The race is on to develop faster and more powerful methods of computing to serve a new era of AI-based technology, with numerous photonics companies releasing news of emerging technology developments or business deals in silicon photonics, TFLN PICs, quantum and optical data communications in the past few weeks alone.
Manufacturers of electronic products are no strangers to a development race, releasing faster and more capable devices with regularity. But there’s also a race to the bottom for energy consumption. Longer-life batteries and the more efficient use of processing power are attractive to users and manufacturers alike, but the environmental crisis has shifted power consumption closer toward the front of consumers' – and therefore developers' – minds.
The promise of optical computing
Optical computing utilises the speed, flexibility and other virtues of light waves, rather than electrical signals to perform computations. Not only do the properties of light allow data to be processed at higher speeds and with parallelism – wavelength multiplexing allows multiple data streams to be transmitted simultaneously to increase efficiency, they also require less power to do so, generating less heat and therefore spending less energy on cooling.
But optical computing is not new. “In the 1980s, researchers in Japan explored an optical computing method called shadow casting, which could perform some logical operations.

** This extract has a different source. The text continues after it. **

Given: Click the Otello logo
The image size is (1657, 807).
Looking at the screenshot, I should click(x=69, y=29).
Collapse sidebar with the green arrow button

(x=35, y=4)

But their implementation was based on relatively bulky geometric forms. They worked in principle, but lacked flexibility and the ease of integration to make something useful,” says associate professor Ryoichi Horisaki from the Information Photonics Lab at the University of Tokyo, whose team has developed a new method of optical computing that deals with the burgeoning technologies incumbent issues.
Based on the shadow casting method, which uses the interaction of light with different geometries, associate professor Horisaki’s team’s new optical approach called ‘diffraction casting’ uses the properties of the lightwave itself, ultimately resulting in “more spatially efficient, functionally flexible optical elements,” he suggests.
Improved image processing
The diffraction casting method involves using an image as a source of data – suggesting the process could easily be applied for image processing especially, but also useful for other kinds for data processing such as that used in machine learning systems – then combining the source image with others that represent further stages of logical operations. The additional images are added as layers above the input layer – the source image. Light is then passed through to cast the resultant image onto a sensor that translates it into digital data.
What are the next steps in diffraction casting’s development?
“Diffraction casting is just one building block in a hypothetical computer based around this principle and it might be best to think of it as an additional component rather than a full replacement of existing systems,” said lead author of the research, Ryosuke Mashiko. “I anticipate it will take around 10 years to become commercially available.” Although this research represents a grounded starting point, much of the work on the technology’s physical implementation is still to be done. “At present, we can demonstrate the usefulness of diffraction casting in performing the basic logic operations of information processing, but there’s also scope for extending our system into another area of computing that goes beyond the traditional, and that’s quantum computing.”